Least favorite book you've read this year?
Cover Of Snow. I read this book by chance. I was at the library and saw it. I know its author. She runs a program at the Thriller Writers Association and she was a help to me. She is an author with a literary agent and publishing contracts with a major publisher. She has hundreds of fans. Curiosity had me take her book home. However, for me, I couldn’t get through the first twenty pages. It appeared confusing and disjointed, a style that doesn’t work for me. Thinking that I could be reacting in a competitive manner, I gave it to my wife to read. After a few pages, she said, “return it to the library”.
When I was young I enjoyed adventure stories and mysteries. Later in life, I tended to read horror. But now I love a good romance if it has an interesting plot. I write in many genres and I love them all. So far, horror, mystery thriller, romance, paranormal romance, science fiction, and comedy.
Re-reader or not?
Shakespeare’s plays I have read many times, but not novels. With that said, I can read my own stories a hundred times in its edits and love them each time I read them. For research of style, grammar, and language, I do read certain authors repetitively.
What would make you not finish a book?
A boring plot. Boring characters. Boring start. Don’t tell me your book is a suspense thriller and then start with a whimper. I am not reading fifty boring pages, waiting to get into the book. It’s my problem. I have no patience for slow and steady. I love a big bang!
Lance Forrester is a dreamer. After a celebrated career as an astronaut and engineer, he and a friend build a secret spacecraft to seek their destinies in the stars. But his friend dies and Lance is diagnosed with terminal cancer. Desperate not to succumb to his fate, he convinces an acquaintance, ailing actress Sage Saint Claire, whom he hasn’t seen since high school, to join him on his quest to reach an advanced alien civilization which can heal them both.
Unfortunately, true life is not a Hollywood movie, as much as Sage might want it to be, and problems abound. Mistakes in the past have turned Sage into a bitter old woman, and she turns out to be a less-than-perfect traveling companion which no amount of optimism, youth, or good health can cure. Can these two intrepid octogenarians-turned-immortals overcome the emotional scars of their pasts and achieve true happiness, or are they doomed to suffer for their mistakes, no matter how far from Earth they go?
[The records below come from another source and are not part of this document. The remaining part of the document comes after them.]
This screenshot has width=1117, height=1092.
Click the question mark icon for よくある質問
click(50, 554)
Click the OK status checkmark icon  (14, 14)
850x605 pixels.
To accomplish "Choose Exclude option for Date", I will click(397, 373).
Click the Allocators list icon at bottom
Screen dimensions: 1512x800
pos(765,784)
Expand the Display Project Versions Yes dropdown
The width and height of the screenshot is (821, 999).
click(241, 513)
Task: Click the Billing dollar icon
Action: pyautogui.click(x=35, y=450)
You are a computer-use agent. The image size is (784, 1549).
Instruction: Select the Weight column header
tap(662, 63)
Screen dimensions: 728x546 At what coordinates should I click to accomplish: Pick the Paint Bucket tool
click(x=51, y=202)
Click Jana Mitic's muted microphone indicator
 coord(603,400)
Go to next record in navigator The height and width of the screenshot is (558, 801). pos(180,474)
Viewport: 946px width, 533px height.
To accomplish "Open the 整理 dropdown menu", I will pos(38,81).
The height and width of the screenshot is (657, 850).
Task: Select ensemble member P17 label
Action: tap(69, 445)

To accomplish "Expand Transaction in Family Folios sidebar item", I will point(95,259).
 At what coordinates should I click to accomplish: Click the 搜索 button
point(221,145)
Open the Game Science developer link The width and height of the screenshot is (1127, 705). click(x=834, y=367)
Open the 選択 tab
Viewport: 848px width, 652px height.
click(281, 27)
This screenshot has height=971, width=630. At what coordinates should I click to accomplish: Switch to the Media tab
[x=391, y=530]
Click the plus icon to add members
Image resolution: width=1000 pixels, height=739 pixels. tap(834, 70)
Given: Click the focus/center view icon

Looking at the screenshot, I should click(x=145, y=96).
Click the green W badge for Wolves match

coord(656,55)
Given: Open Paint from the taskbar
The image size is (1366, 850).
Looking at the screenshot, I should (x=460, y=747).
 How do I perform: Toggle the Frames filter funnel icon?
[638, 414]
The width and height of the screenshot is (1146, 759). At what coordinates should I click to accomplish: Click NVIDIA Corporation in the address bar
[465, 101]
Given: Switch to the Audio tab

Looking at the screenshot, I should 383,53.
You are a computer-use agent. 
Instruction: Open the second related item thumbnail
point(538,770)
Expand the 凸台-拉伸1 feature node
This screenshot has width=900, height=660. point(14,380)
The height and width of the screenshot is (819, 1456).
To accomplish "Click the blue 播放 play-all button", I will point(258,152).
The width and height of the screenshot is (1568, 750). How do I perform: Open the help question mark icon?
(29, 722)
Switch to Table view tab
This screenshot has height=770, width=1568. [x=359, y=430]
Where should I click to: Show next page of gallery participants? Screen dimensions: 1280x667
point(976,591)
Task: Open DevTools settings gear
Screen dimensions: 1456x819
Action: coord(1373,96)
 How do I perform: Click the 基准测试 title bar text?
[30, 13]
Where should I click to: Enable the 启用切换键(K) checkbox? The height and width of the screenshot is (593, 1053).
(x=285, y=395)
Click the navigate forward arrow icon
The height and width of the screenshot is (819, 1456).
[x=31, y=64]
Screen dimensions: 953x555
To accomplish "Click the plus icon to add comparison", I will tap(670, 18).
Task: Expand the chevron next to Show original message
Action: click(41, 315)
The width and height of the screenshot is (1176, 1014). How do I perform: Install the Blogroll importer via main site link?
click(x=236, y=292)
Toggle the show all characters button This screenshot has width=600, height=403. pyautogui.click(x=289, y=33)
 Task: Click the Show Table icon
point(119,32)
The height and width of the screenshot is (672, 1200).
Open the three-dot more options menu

I knew that the truth in my heart reflected in my old, weary eyes. “Yes, I do. Look, I’m no slick-talking salesman, as you can see. I’m just a scientist and engineer, but I truly believe there is a statistical probability of success. But even if I’m wrong, and our voyage ends up to be pointless, so what? Think of the fun you’ll have. Imagine the excitement and wonders of space travel that come before our long sleep.”
I paused to dramatize my resolve and let a burst of quixotic energy erupt from me. “Cherish the adventure!”
It wasn’t her fears that I was battling against, but a lifetime of distrust. My confidence in a successful mission collapsed.
“Of course, you have no reason to believe a word of what I’ve told you. You don’t really know me, except through my noted accomplishments. But I can’t disappoint you because I’m only offering friendship and hope.” I pushed my point harder.
“Sure, we can die here on Earth. We can die in space. Or we can awaken on a remote and caring world that saves us! We are the captains of our fate, not the Grim Reaper—yet!”